* **Task prompt**
Below are entries; copy exactly the lines from the one with "Given: Open the 访问日志 config link" through the one with "Click the scrollbar track below the thumb", both included, and leave out the rest.

* **Records for processing**
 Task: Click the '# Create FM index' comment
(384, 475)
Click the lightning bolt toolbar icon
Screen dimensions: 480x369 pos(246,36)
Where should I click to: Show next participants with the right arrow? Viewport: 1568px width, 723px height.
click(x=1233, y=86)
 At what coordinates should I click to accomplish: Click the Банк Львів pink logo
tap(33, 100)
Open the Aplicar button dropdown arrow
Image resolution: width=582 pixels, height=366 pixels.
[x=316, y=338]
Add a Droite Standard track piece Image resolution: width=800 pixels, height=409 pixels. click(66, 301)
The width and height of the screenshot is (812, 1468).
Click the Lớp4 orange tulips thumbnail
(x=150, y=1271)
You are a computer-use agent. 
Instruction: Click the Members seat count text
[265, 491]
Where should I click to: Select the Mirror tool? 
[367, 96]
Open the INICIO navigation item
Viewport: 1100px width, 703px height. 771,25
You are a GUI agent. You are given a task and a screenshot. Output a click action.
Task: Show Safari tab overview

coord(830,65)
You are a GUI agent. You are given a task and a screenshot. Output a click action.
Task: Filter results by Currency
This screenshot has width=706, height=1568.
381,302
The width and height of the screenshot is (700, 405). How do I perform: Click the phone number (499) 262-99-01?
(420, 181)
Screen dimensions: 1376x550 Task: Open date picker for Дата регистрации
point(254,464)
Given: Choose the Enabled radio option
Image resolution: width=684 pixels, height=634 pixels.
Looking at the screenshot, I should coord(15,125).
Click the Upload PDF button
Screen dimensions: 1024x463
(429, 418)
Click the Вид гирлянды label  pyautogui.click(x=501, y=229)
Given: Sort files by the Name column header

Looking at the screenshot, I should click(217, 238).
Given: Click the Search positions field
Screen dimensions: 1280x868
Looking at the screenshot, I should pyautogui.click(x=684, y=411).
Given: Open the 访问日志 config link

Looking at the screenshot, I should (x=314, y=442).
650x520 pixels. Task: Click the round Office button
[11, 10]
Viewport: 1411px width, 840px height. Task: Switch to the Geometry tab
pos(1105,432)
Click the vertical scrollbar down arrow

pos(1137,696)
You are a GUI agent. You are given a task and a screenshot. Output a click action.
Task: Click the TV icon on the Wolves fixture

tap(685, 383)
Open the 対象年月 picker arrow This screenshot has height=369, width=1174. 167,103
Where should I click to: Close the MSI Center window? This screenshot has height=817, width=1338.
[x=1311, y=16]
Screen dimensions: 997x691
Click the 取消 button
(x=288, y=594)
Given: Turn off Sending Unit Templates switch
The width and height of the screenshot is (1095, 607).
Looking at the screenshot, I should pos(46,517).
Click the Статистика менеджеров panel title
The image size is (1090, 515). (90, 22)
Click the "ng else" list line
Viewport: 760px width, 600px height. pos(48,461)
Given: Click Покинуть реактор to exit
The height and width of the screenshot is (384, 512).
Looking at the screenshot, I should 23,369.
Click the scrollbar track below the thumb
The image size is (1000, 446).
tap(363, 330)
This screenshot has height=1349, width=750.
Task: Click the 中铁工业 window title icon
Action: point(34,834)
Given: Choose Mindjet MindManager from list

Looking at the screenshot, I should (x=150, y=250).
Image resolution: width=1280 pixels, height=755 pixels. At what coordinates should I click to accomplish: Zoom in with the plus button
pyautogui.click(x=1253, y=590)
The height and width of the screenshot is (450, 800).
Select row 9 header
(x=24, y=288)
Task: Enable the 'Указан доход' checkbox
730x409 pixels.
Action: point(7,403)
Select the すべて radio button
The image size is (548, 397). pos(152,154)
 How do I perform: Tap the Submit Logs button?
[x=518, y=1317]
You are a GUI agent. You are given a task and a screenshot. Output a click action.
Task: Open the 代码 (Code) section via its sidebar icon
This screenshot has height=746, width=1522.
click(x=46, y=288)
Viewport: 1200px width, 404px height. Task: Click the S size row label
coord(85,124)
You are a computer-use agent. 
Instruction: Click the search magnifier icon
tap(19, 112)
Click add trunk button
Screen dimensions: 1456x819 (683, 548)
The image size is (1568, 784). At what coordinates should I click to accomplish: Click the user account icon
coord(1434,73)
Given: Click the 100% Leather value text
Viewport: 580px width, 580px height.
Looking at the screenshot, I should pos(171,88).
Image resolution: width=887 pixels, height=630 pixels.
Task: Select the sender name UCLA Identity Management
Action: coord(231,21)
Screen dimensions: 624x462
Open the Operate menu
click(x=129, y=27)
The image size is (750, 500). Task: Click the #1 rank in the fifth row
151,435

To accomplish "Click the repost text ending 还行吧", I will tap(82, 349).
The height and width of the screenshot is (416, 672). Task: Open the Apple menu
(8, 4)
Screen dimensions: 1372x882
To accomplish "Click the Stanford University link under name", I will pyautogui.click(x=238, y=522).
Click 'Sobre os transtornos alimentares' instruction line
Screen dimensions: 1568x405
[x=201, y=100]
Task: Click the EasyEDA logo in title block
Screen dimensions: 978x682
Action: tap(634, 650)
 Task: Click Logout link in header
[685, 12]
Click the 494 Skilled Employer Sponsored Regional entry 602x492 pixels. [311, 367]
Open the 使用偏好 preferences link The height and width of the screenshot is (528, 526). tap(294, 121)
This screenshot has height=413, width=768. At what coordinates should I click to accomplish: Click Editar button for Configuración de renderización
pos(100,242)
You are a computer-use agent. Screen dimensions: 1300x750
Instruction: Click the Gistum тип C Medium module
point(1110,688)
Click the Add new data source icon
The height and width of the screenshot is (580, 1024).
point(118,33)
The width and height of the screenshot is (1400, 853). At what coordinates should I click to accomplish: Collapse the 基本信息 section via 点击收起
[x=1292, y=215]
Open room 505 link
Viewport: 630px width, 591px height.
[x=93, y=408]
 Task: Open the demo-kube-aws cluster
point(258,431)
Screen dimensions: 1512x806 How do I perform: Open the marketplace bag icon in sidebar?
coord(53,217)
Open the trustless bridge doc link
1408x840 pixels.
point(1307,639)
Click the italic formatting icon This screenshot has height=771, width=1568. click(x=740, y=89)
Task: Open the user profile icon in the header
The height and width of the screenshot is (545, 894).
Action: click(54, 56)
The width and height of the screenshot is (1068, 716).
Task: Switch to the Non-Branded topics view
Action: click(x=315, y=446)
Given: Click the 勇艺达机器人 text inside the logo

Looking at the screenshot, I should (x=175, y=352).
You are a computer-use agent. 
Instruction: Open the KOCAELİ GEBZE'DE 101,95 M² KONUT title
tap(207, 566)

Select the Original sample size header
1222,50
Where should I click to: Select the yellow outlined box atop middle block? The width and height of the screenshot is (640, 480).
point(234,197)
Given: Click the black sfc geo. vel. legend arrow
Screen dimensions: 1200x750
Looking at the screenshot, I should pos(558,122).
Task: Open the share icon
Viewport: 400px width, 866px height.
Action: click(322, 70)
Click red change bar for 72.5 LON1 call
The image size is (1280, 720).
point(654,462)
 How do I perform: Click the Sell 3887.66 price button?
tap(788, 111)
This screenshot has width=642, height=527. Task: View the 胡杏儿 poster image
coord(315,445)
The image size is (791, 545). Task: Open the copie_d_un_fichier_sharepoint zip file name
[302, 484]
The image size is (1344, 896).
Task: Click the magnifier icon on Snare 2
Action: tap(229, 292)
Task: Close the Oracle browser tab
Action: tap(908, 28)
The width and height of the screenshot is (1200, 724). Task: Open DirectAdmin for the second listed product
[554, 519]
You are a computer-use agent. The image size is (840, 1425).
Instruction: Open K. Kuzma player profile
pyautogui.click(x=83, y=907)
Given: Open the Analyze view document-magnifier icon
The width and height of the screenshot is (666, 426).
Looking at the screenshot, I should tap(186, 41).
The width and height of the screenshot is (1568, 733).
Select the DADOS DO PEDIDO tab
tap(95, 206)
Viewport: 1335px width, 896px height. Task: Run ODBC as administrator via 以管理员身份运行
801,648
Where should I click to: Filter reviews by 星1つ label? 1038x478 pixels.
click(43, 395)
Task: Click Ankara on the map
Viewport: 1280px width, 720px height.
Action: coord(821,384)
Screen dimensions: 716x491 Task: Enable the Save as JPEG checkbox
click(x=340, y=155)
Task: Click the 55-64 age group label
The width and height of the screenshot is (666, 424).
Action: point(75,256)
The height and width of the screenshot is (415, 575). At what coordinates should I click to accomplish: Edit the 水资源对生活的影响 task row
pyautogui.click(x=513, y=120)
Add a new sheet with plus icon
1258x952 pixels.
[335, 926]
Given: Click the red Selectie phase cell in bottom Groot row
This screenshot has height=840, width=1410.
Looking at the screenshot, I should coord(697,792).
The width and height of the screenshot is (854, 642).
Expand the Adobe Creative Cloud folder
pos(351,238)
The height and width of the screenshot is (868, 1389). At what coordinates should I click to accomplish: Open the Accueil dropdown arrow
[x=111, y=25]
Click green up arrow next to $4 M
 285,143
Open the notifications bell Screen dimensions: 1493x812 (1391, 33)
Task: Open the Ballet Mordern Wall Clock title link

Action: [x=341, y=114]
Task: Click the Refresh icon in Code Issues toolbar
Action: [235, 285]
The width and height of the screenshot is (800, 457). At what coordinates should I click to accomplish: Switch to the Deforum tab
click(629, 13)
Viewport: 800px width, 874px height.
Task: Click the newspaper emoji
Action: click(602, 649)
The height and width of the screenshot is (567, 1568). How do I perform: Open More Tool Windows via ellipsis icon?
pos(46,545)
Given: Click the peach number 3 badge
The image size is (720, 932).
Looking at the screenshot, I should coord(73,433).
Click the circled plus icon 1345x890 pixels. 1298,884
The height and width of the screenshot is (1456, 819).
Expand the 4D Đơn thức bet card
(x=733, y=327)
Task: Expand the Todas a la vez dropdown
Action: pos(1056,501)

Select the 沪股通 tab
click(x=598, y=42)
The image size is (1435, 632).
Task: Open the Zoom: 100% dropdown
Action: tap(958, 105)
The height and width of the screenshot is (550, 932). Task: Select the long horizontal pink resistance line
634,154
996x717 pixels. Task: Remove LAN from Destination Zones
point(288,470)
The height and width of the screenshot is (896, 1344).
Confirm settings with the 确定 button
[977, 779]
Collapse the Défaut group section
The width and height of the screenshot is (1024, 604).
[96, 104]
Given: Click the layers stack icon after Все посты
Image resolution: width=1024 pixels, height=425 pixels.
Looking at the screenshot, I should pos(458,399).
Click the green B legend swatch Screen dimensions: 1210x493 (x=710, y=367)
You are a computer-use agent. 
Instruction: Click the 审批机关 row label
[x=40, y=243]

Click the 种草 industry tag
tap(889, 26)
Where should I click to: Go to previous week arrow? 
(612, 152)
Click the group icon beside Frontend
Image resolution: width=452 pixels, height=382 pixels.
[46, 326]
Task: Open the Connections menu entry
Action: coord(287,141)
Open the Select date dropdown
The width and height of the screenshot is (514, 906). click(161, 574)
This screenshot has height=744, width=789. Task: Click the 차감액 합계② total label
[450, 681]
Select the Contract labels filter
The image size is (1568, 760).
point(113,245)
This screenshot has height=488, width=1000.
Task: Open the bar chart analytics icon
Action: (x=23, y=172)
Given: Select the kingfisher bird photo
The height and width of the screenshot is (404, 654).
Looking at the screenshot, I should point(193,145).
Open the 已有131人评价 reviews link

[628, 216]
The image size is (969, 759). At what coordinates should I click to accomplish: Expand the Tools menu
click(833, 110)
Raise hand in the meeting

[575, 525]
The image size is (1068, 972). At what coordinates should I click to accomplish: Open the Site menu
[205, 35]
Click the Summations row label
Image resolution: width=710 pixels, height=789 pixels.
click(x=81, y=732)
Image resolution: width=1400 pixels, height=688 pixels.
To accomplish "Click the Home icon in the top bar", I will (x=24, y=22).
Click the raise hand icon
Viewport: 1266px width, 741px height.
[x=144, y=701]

* **Output below**
Given: Open the 访问日志 config link

Looking at the screenshot, I should (x=314, y=442).
650x520 pixels. Task: Click the round Office button
[11, 10]
Viewport: 1411px width, 840px height. Task: Switch to the Geometry tab
pos(1105,432)
Click the vertical scrollbar down arrow

pos(1137,696)
You are a GUI agent. You are given a task and a screenshot. Output a click action.
Task: Click the TV icon on the Wolves fixture

tap(685, 383)
Open the 対象年月 picker arrow This screenshot has height=369, width=1174. 167,103
Where should I click to: Close the MSI Center window? This screenshot has height=817, width=1338.
[x=1311, y=16]
Screen dimensions: 997x691
Click the 取消 button
(x=288, y=594)
Given: Turn off Sending Unit Templates switch
The width and height of the screenshot is (1095, 607).
Looking at the screenshot, I should pos(46,517).
Click the Статистика менеджеров panel title
The image size is (1090, 515). (90, 22)
Click the "ng else" list line
Viewport: 760px width, 600px height. pos(48,461)
Given: Click Покинуть реактор to exit
The height and width of the screenshot is (384, 512).
Looking at the screenshot, I should 23,369.
Click the scrollbar track below the thumb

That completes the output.